**Stated problem**.
Retype the listing below line for line, with no changes.
— START Supplied material —
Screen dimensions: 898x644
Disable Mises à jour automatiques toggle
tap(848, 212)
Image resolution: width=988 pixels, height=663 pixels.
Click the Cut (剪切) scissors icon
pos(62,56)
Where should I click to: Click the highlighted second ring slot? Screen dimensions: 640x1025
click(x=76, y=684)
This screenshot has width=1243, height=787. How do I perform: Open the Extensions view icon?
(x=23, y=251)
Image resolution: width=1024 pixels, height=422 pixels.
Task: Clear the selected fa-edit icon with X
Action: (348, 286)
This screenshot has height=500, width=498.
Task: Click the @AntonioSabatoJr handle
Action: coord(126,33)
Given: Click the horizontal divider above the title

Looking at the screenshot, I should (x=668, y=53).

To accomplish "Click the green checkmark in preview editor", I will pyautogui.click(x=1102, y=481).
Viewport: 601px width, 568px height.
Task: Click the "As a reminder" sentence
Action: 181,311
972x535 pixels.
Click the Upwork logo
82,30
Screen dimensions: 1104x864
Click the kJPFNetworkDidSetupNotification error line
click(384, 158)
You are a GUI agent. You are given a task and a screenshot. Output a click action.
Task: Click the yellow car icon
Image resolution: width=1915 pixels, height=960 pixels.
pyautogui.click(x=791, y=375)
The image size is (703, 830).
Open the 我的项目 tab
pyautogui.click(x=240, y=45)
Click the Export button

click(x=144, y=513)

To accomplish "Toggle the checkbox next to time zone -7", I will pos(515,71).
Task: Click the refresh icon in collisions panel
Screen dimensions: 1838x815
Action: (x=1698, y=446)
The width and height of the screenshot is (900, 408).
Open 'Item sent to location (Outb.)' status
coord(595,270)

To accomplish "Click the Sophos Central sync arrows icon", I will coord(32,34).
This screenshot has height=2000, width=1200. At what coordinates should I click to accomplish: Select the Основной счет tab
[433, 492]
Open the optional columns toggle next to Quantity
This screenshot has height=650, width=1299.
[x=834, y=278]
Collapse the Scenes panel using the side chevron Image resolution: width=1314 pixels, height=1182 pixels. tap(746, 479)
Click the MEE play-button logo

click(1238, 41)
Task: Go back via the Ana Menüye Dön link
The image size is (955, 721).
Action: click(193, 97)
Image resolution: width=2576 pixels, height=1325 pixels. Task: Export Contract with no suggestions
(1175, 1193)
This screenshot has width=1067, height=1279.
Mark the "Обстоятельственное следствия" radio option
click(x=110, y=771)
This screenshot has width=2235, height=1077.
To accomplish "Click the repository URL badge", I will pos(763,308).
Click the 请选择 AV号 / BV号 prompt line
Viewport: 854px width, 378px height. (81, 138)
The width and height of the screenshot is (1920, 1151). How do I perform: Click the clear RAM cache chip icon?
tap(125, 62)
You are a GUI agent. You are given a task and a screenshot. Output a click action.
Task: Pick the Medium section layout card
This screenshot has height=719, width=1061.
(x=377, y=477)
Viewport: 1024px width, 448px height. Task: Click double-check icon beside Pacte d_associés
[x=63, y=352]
— END Supplied material —
**Task result**.
Screen dimensions: 898x644
Disable Mises à jour automatiques toggle
tap(848, 212)
Image resolution: width=988 pixels, height=663 pixels.
Click the Cut (剪切) scissors icon
pos(62,56)
Where should I click to: Click the highlighted second ring slot? Screen dimensions: 640x1025
click(x=76, y=684)
This screenshot has width=1243, height=787. How do I perform: Open the Extensions view icon?
(x=23, y=251)
Image resolution: width=1024 pixels, height=422 pixels.
Task: Clear the selected fa-edit icon with X
Action: (348, 286)
This screenshot has height=500, width=498.
Task: Click the @AntonioSabatoJr handle
Action: coord(126,33)
Given: Click the horizontal divider above the title

Looking at the screenshot, I should (x=668, y=53).

To accomplish "Click the green checkmark in preview editor", I will pyautogui.click(x=1102, y=481).
Viewport: 601px width, 568px height.
Task: Click the "As a reminder" sentence
Action: 181,311
972x535 pixels.
Click the Upwork logo
82,30
Screen dimensions: 1104x864
Click the kJPFNetworkDidSetupNotification error line
click(384, 158)
You are a GUI agent. You are given a task and a screenshot. Output a click action.
Task: Click the yellow car icon
Image resolution: width=1915 pixels, height=960 pixels.
pyautogui.click(x=791, y=375)
The image size is (703, 830).
Open the 我的项目 tab
pyautogui.click(x=240, y=45)
Click the Export button

click(x=144, y=513)

To accomplish "Toggle the checkbox next to time zone -7", I will pos(515,71).
Task: Click the refresh icon in collisions panel
Screen dimensions: 1838x815
Action: (x=1698, y=446)
The width and height of the screenshot is (900, 408).
Open 'Item sent to location (Outb.)' status
coord(595,270)

To accomplish "Click the Sophos Central sync arrows icon", I will coord(32,34).
This screenshot has height=2000, width=1200. At what coordinates should I click to accomplish: Select the Основной счет tab
[433, 492]
Open the optional columns toggle next to Quantity
This screenshot has height=650, width=1299.
[x=834, y=278]
Collapse the Scenes panel using the side chevron Image resolution: width=1314 pixels, height=1182 pixels. tap(746, 479)
Click the MEE play-button logo

click(1238, 41)
Task: Go back via the Ana Menüye Dön link
The image size is (955, 721).
Action: click(193, 97)
Image resolution: width=2576 pixels, height=1325 pixels. Task: Export Contract with no suggestions
(1175, 1193)
This screenshot has width=1067, height=1279.
Mark the "Обстоятельственное следствия" radio option
click(x=110, y=771)
This screenshot has width=2235, height=1077.
To accomplish "Click the repository URL badge", I will pos(763,308).
Click the 请选择 AV号 / BV号 prompt line
Viewport: 854px width, 378px height. (81, 138)
The width and height of the screenshot is (1920, 1151). How do I perform: Click the clear RAM cache chip icon?
tap(125, 62)
You are a GUI agent. You are given a task and a screenshot. Output a click action.
Task: Pick the Medium section layout card
This screenshot has height=719, width=1061.
(x=377, y=477)
Viewport: 1024px width, 448px height. Task: Click double-check icon beside Pacte d_associés
[x=63, y=352]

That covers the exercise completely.